## [What the task requires]
Reproduce the records from their start through the line containing "click(189, 129)", replacing "Creator" with "Owner" and leaving everything else unchanged.

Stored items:
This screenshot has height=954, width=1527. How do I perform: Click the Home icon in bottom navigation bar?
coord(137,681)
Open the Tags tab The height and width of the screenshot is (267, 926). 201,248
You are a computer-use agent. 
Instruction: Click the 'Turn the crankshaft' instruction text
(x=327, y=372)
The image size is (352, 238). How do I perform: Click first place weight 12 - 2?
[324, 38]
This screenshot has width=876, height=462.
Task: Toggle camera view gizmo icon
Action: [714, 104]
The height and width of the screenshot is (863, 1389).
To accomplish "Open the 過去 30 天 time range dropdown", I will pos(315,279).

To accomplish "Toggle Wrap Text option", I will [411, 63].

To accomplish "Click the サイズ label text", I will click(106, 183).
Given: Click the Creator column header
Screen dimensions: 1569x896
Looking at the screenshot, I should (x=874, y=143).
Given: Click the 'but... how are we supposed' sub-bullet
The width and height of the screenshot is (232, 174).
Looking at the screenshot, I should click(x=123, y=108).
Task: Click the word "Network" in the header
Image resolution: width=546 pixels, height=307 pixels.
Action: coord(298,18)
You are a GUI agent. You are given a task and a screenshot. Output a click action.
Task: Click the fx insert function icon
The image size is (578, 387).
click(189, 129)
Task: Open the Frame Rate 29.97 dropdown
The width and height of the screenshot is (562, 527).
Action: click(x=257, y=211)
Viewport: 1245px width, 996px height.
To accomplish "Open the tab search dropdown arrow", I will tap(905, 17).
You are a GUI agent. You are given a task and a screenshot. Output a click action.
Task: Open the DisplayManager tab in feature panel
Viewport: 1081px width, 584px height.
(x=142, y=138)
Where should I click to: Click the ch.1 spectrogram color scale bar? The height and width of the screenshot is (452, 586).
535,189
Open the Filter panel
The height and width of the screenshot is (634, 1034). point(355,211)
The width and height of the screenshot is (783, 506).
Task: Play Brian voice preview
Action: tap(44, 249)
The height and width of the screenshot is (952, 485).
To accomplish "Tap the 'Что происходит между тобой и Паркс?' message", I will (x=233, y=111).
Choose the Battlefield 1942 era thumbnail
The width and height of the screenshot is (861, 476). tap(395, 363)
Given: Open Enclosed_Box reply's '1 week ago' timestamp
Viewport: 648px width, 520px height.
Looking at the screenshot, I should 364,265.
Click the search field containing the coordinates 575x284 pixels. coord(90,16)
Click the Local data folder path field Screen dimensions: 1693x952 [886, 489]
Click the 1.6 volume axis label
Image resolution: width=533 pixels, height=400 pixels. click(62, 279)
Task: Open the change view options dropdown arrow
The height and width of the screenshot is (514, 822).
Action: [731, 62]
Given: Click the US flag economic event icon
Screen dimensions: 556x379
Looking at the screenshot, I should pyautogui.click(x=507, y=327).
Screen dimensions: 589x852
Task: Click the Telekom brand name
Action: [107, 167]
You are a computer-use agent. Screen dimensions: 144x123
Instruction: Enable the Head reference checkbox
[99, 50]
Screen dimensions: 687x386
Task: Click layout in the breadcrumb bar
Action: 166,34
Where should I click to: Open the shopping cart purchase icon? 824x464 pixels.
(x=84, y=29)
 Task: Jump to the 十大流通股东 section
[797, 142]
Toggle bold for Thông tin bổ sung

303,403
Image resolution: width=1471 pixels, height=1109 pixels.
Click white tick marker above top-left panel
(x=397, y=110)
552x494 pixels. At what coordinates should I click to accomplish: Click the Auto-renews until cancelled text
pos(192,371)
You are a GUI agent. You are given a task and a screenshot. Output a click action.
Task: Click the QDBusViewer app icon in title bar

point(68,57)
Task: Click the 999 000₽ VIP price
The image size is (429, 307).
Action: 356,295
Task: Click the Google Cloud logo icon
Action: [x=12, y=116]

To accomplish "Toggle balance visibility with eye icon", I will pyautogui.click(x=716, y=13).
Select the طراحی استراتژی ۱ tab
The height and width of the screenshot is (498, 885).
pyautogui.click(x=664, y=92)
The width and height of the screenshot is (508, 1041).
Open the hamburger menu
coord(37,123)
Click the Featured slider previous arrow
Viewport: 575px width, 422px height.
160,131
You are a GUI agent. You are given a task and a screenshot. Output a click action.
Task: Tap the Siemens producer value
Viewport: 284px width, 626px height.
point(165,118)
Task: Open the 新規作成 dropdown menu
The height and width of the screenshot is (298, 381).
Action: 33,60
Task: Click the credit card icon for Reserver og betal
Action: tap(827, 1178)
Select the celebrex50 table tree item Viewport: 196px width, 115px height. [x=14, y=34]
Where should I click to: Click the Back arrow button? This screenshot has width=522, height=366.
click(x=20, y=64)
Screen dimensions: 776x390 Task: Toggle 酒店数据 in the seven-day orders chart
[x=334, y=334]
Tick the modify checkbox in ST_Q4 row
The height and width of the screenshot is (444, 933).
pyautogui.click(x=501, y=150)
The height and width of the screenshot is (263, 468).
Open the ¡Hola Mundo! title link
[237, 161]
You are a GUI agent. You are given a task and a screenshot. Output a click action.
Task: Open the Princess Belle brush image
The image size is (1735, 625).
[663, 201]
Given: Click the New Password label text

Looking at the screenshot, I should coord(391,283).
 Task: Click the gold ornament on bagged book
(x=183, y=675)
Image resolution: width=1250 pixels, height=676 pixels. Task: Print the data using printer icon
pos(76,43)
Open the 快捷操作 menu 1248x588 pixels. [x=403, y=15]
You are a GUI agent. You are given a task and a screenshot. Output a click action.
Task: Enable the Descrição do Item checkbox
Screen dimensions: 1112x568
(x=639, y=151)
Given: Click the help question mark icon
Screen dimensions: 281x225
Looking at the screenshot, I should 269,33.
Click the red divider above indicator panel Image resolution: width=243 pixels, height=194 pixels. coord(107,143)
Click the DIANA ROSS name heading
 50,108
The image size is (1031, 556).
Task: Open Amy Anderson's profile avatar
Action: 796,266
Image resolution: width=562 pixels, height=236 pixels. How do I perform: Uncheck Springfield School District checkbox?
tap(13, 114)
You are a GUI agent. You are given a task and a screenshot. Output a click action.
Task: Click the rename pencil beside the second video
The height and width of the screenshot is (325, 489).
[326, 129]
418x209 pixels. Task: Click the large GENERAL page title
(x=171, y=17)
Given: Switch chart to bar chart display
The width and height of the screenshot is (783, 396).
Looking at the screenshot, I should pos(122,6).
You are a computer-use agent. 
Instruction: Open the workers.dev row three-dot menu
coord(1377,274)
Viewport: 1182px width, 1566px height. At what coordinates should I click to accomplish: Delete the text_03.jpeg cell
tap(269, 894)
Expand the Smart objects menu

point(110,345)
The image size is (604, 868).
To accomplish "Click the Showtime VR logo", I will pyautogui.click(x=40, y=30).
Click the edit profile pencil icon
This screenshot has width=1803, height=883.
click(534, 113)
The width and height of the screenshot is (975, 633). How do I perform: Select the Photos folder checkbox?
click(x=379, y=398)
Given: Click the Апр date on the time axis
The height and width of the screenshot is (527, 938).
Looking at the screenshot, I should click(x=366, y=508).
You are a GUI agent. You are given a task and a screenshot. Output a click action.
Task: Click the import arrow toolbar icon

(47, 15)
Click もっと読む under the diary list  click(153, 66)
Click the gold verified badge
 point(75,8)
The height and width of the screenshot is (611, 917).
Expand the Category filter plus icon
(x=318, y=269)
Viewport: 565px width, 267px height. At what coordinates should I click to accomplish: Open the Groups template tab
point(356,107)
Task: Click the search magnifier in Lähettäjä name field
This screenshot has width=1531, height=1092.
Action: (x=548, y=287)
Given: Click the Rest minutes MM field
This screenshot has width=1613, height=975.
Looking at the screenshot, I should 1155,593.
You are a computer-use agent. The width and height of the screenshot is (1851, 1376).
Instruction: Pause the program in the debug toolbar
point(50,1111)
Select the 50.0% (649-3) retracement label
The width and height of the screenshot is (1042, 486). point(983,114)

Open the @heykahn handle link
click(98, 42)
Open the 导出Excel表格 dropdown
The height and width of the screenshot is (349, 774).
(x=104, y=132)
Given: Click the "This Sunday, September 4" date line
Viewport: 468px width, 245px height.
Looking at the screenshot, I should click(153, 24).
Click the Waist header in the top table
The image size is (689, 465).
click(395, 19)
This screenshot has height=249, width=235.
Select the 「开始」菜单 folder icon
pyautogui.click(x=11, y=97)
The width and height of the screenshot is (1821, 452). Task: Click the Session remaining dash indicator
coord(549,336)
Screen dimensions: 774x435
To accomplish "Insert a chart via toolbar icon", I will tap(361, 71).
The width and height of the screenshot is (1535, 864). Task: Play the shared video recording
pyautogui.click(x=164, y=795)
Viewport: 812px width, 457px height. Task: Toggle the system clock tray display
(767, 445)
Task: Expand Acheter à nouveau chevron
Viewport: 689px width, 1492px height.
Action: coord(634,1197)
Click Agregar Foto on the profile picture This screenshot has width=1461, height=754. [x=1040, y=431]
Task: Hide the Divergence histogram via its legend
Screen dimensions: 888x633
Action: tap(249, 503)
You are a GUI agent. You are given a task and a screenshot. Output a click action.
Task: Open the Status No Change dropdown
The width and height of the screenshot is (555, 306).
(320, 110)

## [Exercise output]
This screenshot has height=954, width=1527. How do I perform: Click the Home icon in bottom navigation bar?
coord(137,681)
Open the Tags tab The height and width of the screenshot is (267, 926). 201,248
You are a computer-use agent. 
Instruction: Click the 'Turn the crankshaft' instruction text
(x=327, y=372)
The image size is (352, 238). How do I perform: Click first place weight 12 - 2?
[324, 38]
This screenshot has width=876, height=462.
Task: Toggle camera view gizmo icon
Action: [714, 104]
The height and width of the screenshot is (863, 1389).
To accomplish "Open the 過去 30 天 time range dropdown", I will pos(315,279).

To accomplish "Toggle Wrap Text option", I will [411, 63].

To accomplish "Click the サイズ label text", I will click(106, 183).
Given: Click the Owner column header
Screen dimensions: 1569x896
Looking at the screenshot, I should (x=874, y=143).
Given: Click the 'but... how are we supposed' sub-bullet
The width and height of the screenshot is (232, 174).
Looking at the screenshot, I should click(x=123, y=108).
Task: Click the word "Network" in the header
Image resolution: width=546 pixels, height=307 pixels.
Action: coord(298,18)
You are a GUI agent. You are given a task and a screenshot. Output a click action.
Task: Click the fx insert function icon
The image size is (578, 387).
click(189, 129)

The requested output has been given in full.